食を楽しむ

【あんぱん】1週間に3日だけ開く「松風」のあんぱんは、おしゃべりのきっかけ

白いのれんが風に揺れ、その隙間から「おはようございまーす」と女性の声が聞こえます。その声の先にいる地元の方は、どこかへお出かけする前に、2つ3つ「松風」でパンを買って行きます。「行ってらっしゃい」と送り出すのは「松風」をお一人で切り盛りする田所さん。

和服を着た田所さんが自宅の一角で営む、1週間に3日だけしか開店しない、ちいさなパン屋が「松風」です。

あんぱんを置くことに、理由はない

特にパン屋さんで働いていた経験もないんですけれど、と田所さんは話します。

「食べものには興味はありました。そのなかで、お店を出すときにパンを選んだのは、当時自分が食べたいと思えるパンに出会えなかったから。甘すぎたり硬すぎたり、素材がどこのものを使っているのか、誰が作っているのかわからないものばかりで。だから、パンをつくるのはおもしろそうだなと思って、インスピレーションで選びました。」

松風

手書きで一枚一枚書かれたパンの名札の後ろには、決して多くない個数のパンが数種類静かに並んでいます。田所さんは、自分でつくれる分の量をつくってすべて売ることを大事にされているとおっしゃります。

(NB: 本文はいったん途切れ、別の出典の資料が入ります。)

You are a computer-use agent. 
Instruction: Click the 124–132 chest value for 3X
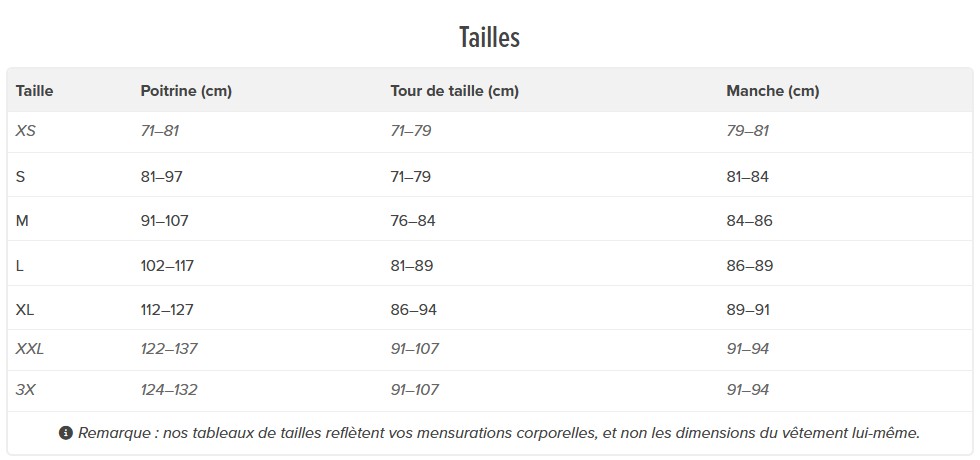click(x=169, y=390)
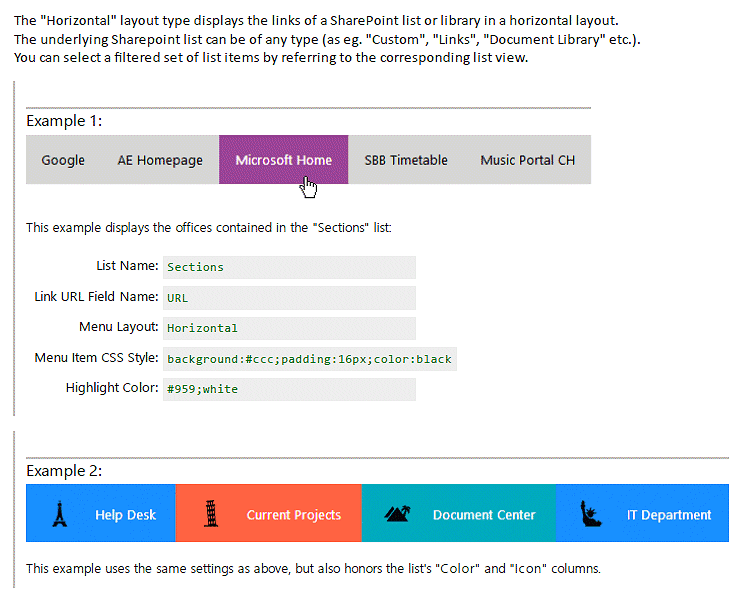
Task: Click the Highlight Color value field
Action: point(288,389)
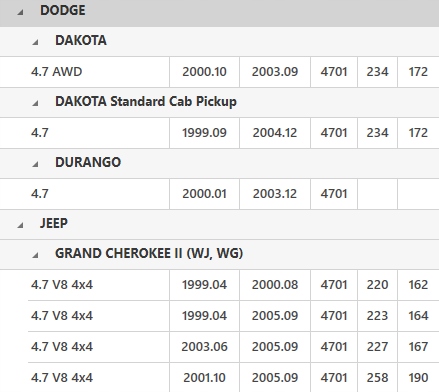Collapse the DAKOTA Standard Cab Pickup arrow

click(35, 103)
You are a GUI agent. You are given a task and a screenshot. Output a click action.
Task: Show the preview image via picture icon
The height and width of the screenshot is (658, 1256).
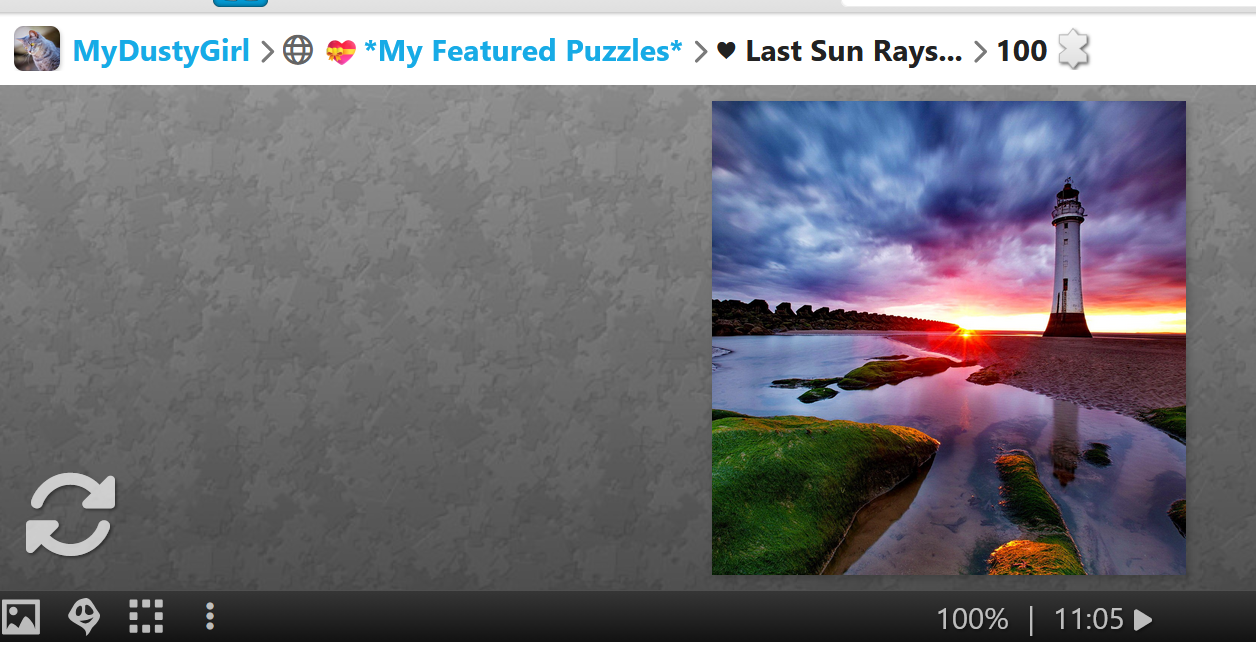21,617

「食べものを残すのなんて、もったいないでしょう。つくって捨てるなんて、有り得ない。週に3日しか開店していませんが、パンは仕込みにとても時間を費やさなければなりません。自分の力量と、お店のスペースを考えたら、この品数と開店日数がちょうどいいんです。自分ができる範囲でつくれば、全部お嫁にいくだろうと思っています。」

そして棚の右下の方に、しろくてまるいあんぱんが。上にさくらの花びらを乗せた「松風」のあんぱんです。

祖師ヶ谷大蔵,松風

「あんぱんをどうして置いているか……私のなかでパンといえばあんぱんという定義ができあがっているんですね。逆に、あんぱんをなぜ売るのかって、そこに深い意味があってはいけない気がします。私の場合は、ですが。」

すべすべの表面は、もっちりとしたパン生地で、片手で持てるくらいのサイズです。さくらの花びらは塩漬けにされていてしょっぱく、つぶの大きいあんこの甘さを、ほどよく中和してくれます。あんこは北海道産のあずきを使って炊き上げ、練っています。自家製の粒あんをパンで包餡(ほうあん)し「松風」のあんぱんはできあがります。

祖師ヶ谷大蔵,松風

真っ白でぽってりしたフォルムは、どこか大福やおまんじゅうを彷彿(ほうふつ)とさせます。この見た目にしたのは、焼き色のついたあんぱんのイメージそのままではなく、置いたときに愛らしい格好にしたかったからだそうです。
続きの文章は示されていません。